In Part II, Treffert provides a number of case studies of persons with savant syndrome, beginning with very early reports of people from the 1800s and moving up into current examples, including Matt Savage, an American teenager and jazz musician who currently heads his own band and composes his own music, Temple Grandin, a well-known animal scientist and autism advocate, and Alonzo Clemens, an extraordinary sculptor in Colorado. These reports are fascinating accounts of the talents of the people he features—often multiple talents—the development of their special abilities and their disabilities during their childhoods, and the family members and mentors who supported their developing talent. Importantly, he describes the ways they used their talents as adults, their vocations, their creativity, their continued adult development of social and language skills, and their own ways of framing their life stories, often in their own worlds, since he has met and interviewed many of the people he describes. He does not dismiss their talents as splinter skills or “gee whiz” tricks. He honors the family members and mentors who helped each person develop his or her talent, and in doing so gives demonstration of their capacities for relationship and the importance of nurturing talent—“training the talent,” in his words—when it appears.
The final set of chapters explores the relationship between savant syndrome and the capacity for talent in each of us. Treffert suggests that the same mechanisms are at play in all of us—right hemisphere capacities and procedural memory capacities—and further, he suggests that similar capacities are potentially in each of us as well, that these abilities are not the result of abnormal functioning but rather the result of normal brain capacities, although the level of talent that can be developed varies across people as a result of normal distribution of skills in the population. His belief that these capacities are much more widely available to people than what is generally thought is buttressed by the case studies of persons who function normally with greatly reduced brain capacity as a result of illnesses or brain surgery, examples that add to his belief that we have far more capacity to draw on than we typically use.

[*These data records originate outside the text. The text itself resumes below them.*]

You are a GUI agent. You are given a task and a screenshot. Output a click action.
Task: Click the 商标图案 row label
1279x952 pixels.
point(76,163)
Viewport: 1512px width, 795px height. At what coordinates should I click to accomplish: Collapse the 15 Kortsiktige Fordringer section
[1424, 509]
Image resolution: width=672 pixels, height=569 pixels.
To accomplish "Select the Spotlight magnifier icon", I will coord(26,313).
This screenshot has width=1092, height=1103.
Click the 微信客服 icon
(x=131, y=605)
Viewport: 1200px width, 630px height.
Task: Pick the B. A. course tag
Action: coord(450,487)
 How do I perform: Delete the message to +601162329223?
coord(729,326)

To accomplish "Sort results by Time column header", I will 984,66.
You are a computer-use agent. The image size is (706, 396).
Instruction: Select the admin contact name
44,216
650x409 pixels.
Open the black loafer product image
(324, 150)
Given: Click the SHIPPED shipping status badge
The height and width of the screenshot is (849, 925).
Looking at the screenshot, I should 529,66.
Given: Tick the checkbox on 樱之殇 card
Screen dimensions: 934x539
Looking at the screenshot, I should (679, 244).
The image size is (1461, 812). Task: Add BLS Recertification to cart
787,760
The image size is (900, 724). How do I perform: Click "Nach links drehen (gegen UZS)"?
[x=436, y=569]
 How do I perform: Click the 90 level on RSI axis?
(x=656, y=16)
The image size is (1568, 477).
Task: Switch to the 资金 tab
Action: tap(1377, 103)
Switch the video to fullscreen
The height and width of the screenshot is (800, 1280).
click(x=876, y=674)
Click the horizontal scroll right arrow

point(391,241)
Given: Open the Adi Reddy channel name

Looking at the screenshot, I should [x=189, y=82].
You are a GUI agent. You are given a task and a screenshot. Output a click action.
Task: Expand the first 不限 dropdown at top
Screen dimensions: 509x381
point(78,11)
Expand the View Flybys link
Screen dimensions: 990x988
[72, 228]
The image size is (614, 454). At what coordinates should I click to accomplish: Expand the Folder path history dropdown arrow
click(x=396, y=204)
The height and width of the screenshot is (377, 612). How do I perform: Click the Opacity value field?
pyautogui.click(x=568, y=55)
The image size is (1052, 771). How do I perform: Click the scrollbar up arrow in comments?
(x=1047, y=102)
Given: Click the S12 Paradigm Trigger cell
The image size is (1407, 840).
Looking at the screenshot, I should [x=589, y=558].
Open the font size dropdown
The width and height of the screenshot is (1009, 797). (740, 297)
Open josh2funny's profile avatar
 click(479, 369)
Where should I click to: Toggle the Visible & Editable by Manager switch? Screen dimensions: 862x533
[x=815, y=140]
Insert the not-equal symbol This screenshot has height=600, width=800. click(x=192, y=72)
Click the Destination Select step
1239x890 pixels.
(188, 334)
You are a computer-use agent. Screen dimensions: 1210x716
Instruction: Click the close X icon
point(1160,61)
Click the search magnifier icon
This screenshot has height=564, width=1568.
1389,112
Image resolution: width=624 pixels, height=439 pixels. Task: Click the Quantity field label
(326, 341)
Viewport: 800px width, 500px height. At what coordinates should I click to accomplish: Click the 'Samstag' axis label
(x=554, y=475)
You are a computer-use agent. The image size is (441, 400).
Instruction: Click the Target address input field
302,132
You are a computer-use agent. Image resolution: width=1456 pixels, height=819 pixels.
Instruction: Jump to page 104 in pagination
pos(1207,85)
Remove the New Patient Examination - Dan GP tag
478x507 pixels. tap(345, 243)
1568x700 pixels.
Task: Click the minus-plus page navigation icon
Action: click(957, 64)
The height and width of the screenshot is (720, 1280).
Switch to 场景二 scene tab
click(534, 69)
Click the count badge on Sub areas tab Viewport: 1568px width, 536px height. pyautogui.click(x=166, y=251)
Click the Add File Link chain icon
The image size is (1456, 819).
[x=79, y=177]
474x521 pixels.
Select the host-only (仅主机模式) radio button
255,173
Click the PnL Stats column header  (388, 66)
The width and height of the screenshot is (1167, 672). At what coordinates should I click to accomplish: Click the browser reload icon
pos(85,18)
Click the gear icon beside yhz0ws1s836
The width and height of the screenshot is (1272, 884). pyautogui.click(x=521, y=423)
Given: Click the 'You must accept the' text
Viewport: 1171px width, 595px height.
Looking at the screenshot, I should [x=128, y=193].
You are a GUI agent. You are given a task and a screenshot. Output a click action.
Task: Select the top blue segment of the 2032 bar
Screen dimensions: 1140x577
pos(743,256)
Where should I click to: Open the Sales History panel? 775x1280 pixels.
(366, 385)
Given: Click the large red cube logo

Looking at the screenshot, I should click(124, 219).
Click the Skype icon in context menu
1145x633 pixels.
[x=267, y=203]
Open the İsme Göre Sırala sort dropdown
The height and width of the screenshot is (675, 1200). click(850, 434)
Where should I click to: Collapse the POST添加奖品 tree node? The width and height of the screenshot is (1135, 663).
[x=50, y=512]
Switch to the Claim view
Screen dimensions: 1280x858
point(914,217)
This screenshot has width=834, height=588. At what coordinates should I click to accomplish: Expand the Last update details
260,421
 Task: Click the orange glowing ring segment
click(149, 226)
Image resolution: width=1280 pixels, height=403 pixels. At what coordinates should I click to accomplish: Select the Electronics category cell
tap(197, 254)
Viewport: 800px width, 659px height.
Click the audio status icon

Here is a respectful, humanistic, optimistic book written by a master clinician-scientist who sees the whole person: history, gifts and challenges, environment, relationships. The book is a fascinating read that can be easily accessed by college students, professionals, and people in the general population who are interested in savant syndrome, including parents. The author is deeply respectful of the talents of those with savant syndrome and sees these as evidence of great talent to be more fully developed, as a source of satisfaction and meaning for the talented person and a source of betterment of others. He understands people with savant syndrome as part of the whole of society—not as separate, interesting “cases” but rather as growing, developing, immensely talented people involved in relationships, loved by others, and demonstrating the brain plasticity and capacity that is available to all of us.